Now it’s time to make good on this glorious destiny—to shout it from the mountain tops (we’ll talk about the importance of cliché in a later post). The world doesn’t just want to hear about your freelance writing career—it needs to hear it. And if you must saturate a few dinner parties with talk of writerly things—if you feel a divine urge to push people out of their comfort zones so they understand and revere this righteous path—so be it.

After all, a caterpillar has to digest itself first before becoming a butterfly.

Nevertheless, some folks just won’t understand. It’s a special thing, writing; and writers are something akin to the fabled unicorn. If this is truly you—if your pen drips unicorn tears every time you put it to page—then listen up:

Behold, the Six Golden Rules

Most of the writers you’ll observe while doomskimming Twitter and LinkedIn started making money as a writer in roundabout fashion. They studied biology or accounting and barely made passing marks. Some never went to school at all. Above all else, one thing is clear: English degrees hold little currency and creative writing majors never make it.

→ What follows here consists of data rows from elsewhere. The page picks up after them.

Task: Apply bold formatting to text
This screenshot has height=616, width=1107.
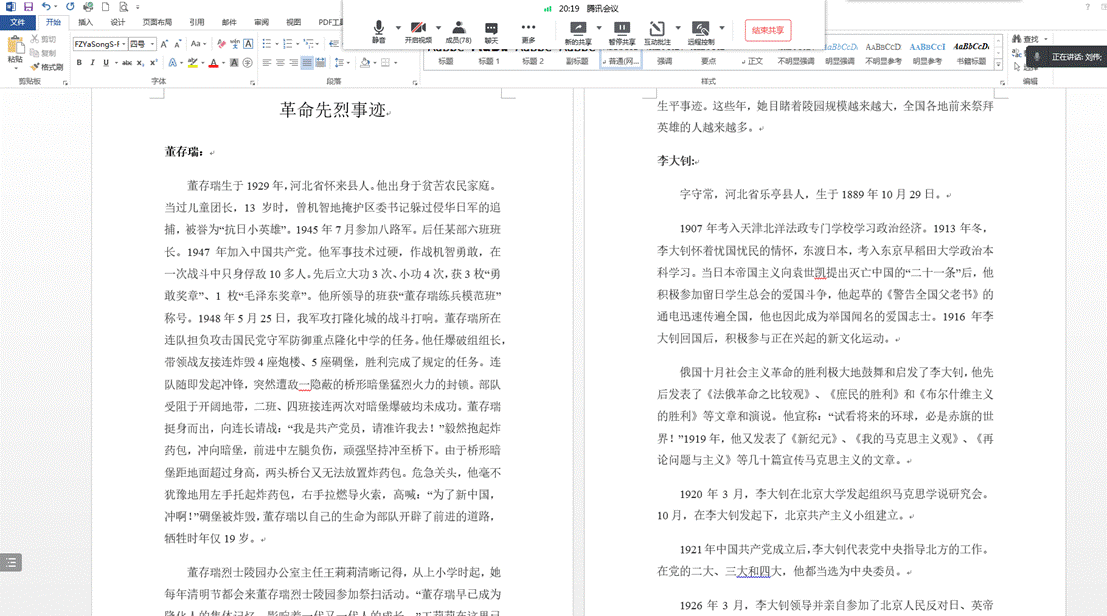Action: tap(79, 63)
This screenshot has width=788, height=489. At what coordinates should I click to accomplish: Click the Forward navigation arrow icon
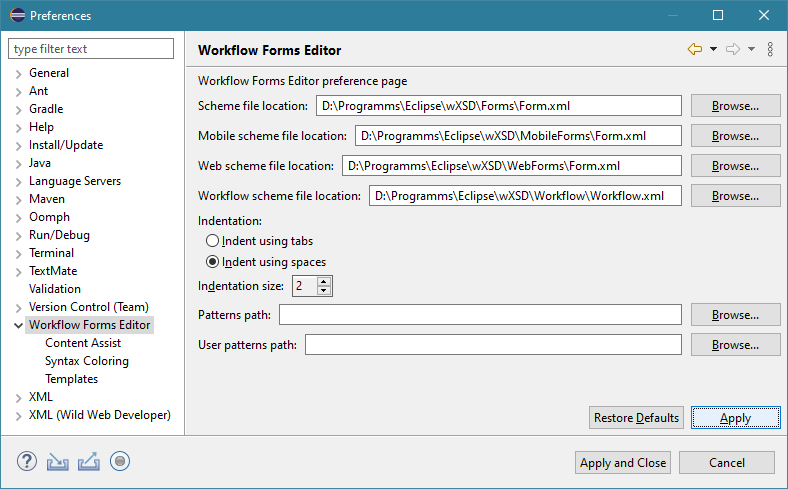(x=733, y=49)
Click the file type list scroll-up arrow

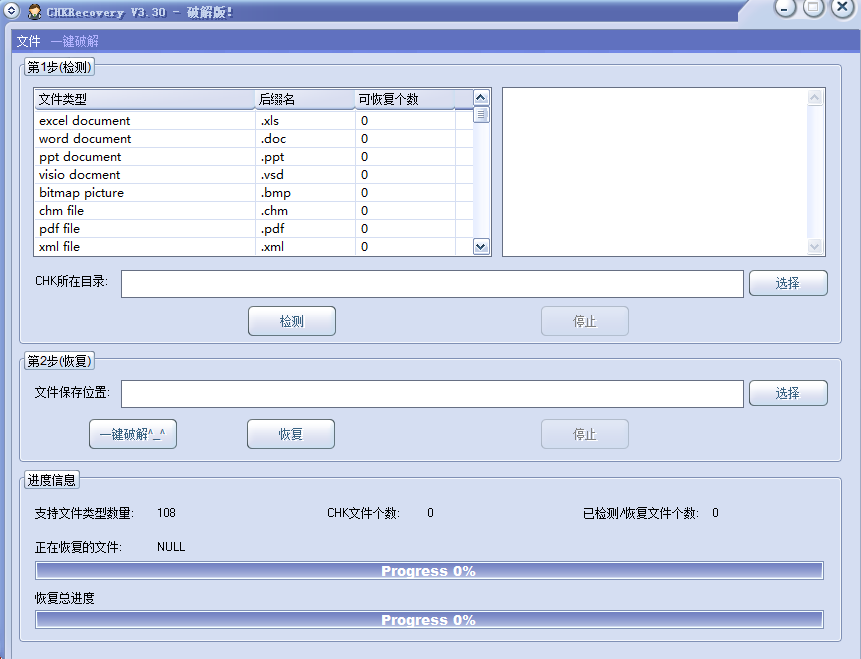[481, 98]
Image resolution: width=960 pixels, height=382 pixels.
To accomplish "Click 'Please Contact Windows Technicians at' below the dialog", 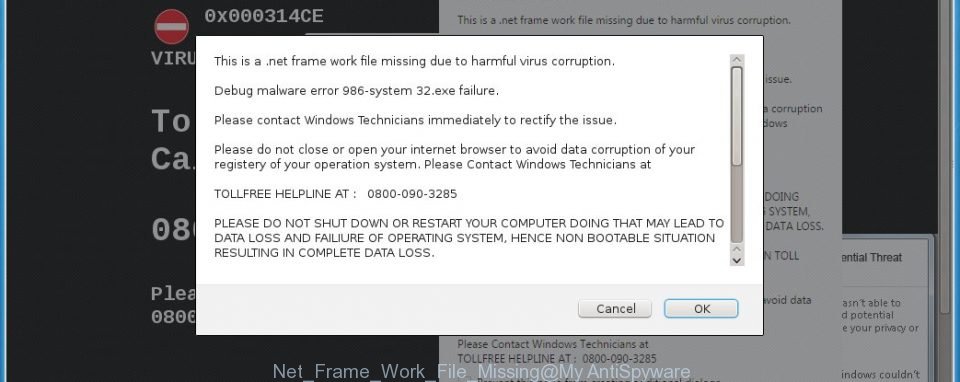I will [553, 344].
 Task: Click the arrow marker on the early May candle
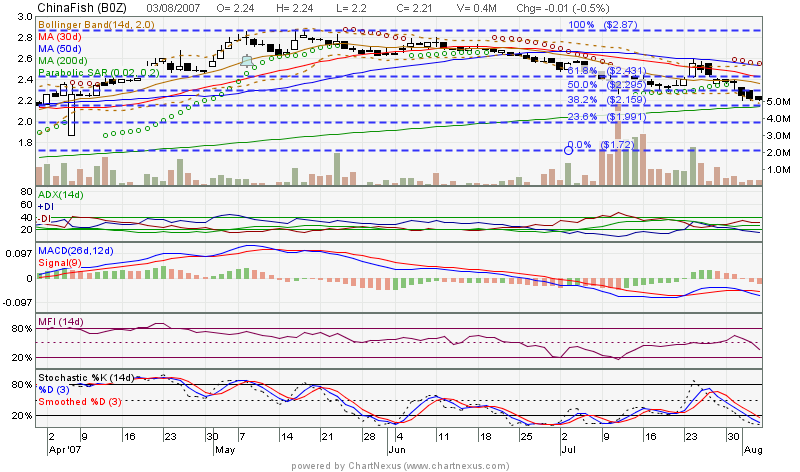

Unless they follow this the six golden to making money as a writer with unflinching dedication, mind you.

1. Whenever’s Clever, Loosen Things Up By Telling Everyone You’re a Writer

If people don’t ask what you do, ask first and don’t pay attention to their answer (writers are terrible listeners, anyway). You’ll need that time to dream up something catchy that makes your particular path to writing glory sound distinguished. Or just go in guns blazing once your roommate stops prattling on about “the issue at hand here.”

2. Drink Alcohol to Excess

Image and failing health are everything in the writing game. Bonus points for owning three suits (one of them made of linen) and idolizing Don Draper, Hunter S. Thompson, and Charles Bukowski. How does the saying go? Most novelist don’t start selling copies until they turn up stiff in dark and moldy gutter.

3. Buy Expensive Notebooks (but Never Write In Them)

And good pens. Hold the latter while staring at the former each and every day. When you do decide to Do the Act, edit as you go—”drafts” are the mark of doomed scribes too wet behind the ears to ever dry out. Leuchtturm1917 and the Zebra F-301 Ballpoint Retractable Pen are two products I (get paid to) recommend. Just kidding. But seriously, if you thought amateur guitar players had a penchant for putting gear before skill development, wait until you meet an aspiring writer.

4. Neatly Stack Classic Writing References On Your Desk (but Never Read Them)

Think: Strunk & White and the Chicago Manual of Style. Bonus points for a synonym finder and a functional typewriter you never use. Digital resources are fair-weather crutches, by the way. Either you’re born with it, or you’re not. Might as well collect some classic novels you’ll never read, while you’re at it (here’s looking at you, Mr. James Joyce).

5. Break All the Rules

Do it early and often. Use sentence fragments and stack nouns with abandon. Go with the way you think semicolons and em dashes should be used. Flouting established and widely recognized writing standards is a great way to draw attention to your personal brand—ahem, sorry, I meant art. Oh, and it’s never too early to megaphone your opinions about the serial comma on social media.

6. Don’t Take No for an Answer

As a wise, value-driven person once said, Snowflakes don’t win clients and build audience. Generic email blasts and snarky replies are your new best friends. Submission guidelines don’t stand a chance. Neither does your paltry following on Twitter and Facebook, which you ought to bombard daily with thoughts, opinions, and oversharing.

Making Money As a Writer is Yours (If You Don’t Blow It)

Six things! All you have to do is these six measly things and you’ll become a profitable and happy writer. Strange alchemy, I agree, like a caterpillar cannibalizing itself to become a mariposa. But if you were born for this, dammit, the wings are already yours—all you have to do is move those mandibles.

Chomp chomp.

P.S. I’d like to dedicate these words to Mrs. Tampa, my eighth grade typing teacher. Without you, Madam, I’d still be staring down at the keyboard, slowly punching away with index fingers decrepit from overuse. Sorry we printed stuff all the time just to bug you. I know who it was, but you don’t become a writer by snitching.